Photocatalysis for Heterocycle Formation and Functionalisation

Heterocyclic compounds are an important class of organic chemicals that feature one or more heteroatoms in their ring systems. Such compound class have played an important role in our daily lives, as they are ubiquitous in natural products, pharmaceuticals, and other biologically active molecules. Many heterocyclic scaffolds have been identified as privileged structural units in pharmacologically active compounds. According to statistics, more than 90% of novel pharmaceuticals contain at least one heterocycle. Advances in modern synthetic techniques, such as organocatalytic cycloadditions, metal-catalyzed cross-coupling reactions, have offered many efficient and rapid approaches for assembly of diverse heterocycles of various ring sizes. However, given increasing need for expansion of the available drug-like chemical space and from both environmental and economical viewpoints, it is still highly desirable to develop new efficient and practical methodologies toward heterocycle synthesis and functionalization under "green and sustainable" conditions.

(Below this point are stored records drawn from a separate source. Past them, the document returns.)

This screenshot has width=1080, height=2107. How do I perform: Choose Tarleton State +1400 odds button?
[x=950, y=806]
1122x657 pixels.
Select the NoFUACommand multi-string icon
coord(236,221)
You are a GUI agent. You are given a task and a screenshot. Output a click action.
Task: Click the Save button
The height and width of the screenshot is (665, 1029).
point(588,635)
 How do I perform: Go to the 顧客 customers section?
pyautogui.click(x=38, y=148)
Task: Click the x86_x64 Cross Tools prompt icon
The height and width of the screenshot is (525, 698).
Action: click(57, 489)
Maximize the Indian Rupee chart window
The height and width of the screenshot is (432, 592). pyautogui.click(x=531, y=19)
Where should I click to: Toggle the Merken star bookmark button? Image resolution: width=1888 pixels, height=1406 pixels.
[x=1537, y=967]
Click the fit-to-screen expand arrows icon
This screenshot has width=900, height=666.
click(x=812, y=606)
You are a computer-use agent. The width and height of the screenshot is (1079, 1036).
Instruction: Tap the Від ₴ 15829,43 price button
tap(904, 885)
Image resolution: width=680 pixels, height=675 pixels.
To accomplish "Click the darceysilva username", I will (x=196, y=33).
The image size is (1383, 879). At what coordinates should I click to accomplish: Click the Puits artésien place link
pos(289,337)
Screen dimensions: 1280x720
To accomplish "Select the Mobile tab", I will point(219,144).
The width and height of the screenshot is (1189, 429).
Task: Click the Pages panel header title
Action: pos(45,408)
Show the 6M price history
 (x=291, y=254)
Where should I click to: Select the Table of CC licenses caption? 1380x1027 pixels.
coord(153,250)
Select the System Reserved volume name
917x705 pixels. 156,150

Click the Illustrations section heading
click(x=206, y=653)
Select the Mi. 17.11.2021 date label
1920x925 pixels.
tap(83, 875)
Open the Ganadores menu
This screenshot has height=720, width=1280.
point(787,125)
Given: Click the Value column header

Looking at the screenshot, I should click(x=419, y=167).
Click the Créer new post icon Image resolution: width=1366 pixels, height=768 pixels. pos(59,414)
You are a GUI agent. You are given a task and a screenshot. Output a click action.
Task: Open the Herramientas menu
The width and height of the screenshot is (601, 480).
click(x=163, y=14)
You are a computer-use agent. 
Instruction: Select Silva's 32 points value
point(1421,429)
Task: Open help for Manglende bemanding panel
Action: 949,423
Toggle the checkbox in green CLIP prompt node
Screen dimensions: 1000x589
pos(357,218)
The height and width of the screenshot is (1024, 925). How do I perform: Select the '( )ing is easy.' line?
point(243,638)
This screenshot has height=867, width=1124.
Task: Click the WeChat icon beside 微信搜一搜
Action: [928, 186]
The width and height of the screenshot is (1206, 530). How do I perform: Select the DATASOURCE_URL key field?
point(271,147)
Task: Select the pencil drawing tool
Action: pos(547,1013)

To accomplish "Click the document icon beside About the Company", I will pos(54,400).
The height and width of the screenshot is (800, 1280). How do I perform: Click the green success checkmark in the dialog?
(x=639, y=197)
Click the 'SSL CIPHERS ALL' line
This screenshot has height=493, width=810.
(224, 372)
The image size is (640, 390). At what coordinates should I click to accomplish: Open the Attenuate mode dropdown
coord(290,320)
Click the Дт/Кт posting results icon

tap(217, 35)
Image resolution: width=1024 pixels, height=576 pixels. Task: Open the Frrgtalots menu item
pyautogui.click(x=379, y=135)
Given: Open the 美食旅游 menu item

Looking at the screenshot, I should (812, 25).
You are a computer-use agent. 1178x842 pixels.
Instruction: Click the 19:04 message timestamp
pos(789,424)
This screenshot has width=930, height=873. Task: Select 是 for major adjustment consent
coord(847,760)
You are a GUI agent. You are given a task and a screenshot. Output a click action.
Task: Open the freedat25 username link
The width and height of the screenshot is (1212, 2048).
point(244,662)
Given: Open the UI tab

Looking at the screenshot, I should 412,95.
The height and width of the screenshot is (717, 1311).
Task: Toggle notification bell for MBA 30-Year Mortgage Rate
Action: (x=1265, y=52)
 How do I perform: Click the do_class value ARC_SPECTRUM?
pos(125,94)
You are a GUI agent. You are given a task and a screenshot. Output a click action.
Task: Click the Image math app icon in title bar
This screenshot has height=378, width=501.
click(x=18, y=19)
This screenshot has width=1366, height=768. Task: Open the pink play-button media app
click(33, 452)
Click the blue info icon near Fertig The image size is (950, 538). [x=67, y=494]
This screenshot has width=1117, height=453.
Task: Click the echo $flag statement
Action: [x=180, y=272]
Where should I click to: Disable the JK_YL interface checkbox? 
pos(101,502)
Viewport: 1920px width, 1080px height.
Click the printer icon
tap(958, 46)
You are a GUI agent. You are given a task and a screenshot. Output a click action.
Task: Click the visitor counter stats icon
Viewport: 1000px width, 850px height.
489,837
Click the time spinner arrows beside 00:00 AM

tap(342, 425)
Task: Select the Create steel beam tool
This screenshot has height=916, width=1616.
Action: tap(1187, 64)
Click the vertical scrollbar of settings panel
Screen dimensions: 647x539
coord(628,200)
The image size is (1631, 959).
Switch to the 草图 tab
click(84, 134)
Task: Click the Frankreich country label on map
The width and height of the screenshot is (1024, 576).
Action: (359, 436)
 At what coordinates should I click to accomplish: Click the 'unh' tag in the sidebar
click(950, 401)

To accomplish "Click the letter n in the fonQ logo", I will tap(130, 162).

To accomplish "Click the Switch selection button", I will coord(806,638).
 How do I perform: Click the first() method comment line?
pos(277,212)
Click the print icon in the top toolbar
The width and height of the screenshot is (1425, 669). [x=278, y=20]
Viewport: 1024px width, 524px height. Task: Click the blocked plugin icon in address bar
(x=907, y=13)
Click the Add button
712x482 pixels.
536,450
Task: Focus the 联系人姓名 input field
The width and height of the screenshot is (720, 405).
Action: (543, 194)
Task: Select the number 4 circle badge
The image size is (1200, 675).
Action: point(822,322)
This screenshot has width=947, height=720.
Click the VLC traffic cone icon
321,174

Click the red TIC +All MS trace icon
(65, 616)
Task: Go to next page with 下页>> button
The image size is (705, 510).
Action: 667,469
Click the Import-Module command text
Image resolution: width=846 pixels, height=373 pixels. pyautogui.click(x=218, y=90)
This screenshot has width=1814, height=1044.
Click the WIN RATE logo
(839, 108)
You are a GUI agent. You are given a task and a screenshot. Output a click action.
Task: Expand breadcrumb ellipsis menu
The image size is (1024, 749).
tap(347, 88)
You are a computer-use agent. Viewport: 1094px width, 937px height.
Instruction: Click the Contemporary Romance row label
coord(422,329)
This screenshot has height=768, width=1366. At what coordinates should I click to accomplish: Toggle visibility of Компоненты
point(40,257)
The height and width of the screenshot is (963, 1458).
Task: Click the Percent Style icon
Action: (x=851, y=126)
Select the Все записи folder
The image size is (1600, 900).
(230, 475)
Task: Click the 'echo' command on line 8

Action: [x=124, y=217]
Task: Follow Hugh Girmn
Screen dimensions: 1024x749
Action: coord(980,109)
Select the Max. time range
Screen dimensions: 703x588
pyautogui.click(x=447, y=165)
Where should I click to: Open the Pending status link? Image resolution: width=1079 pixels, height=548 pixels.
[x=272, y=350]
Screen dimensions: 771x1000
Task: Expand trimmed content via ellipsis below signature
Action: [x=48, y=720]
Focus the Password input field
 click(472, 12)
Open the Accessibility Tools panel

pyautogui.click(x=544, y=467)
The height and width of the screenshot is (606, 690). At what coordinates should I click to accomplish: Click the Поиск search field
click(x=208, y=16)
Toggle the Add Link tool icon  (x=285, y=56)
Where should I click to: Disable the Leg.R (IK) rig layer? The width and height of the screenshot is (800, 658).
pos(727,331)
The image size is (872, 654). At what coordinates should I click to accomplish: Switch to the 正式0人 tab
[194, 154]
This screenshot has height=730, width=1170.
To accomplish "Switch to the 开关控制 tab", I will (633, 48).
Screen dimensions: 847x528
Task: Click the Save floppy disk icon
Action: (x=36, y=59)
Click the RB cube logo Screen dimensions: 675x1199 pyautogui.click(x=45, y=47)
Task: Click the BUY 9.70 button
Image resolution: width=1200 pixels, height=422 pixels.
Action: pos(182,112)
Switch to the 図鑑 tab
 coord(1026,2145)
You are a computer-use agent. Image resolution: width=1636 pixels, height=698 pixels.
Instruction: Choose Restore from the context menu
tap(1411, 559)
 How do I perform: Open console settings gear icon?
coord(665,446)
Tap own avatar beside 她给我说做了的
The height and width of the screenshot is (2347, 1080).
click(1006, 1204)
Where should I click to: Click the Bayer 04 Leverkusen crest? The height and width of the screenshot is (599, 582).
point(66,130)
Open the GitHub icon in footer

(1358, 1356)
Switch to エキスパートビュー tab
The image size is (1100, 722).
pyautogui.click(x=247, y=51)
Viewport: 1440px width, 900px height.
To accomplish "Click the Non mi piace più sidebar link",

Photocatalysis is emerging as a powerful tool to access diverse high-energy intermediates in a controlled and selective fashion, and capable of promoting numerous challenging bond formation and novel chemical transformation. This re-merging catalytic strategy fits with green chemistry principles and has significantly spurred many innovative approaches that use of low energy photons as a controllable energy source to enable heterocycle formation and functionalization under mild conditions. In this book, we have tried to cover some interesting aspects of the development of photocatalytic reactions that are aimed to construct diverse heterocyclic compounds. Specifically, this major content is devoted to the following research topics, including N-heterocycle formation (Chapters 1, 4, and 6), functionalization of N-heterocycles (Chapters 2, 3, and 8), chiral heterocycle formation (Chapter 5), dearomatization of heterocycles (Chapter 7), fused thiophene formation and functionalization (Chapter 9), construction of axially chiral heterocyclies (Chapter 10), and photoinduced biocatalytic heterocycle formation (Chapter 11).

It is our hope that this book, in addition to being of interest to practitioners of medicinal chemistry and organic synthesis who need an introduction to this area, will also be found inspiriting and stimulating by undergraduate and graduate students.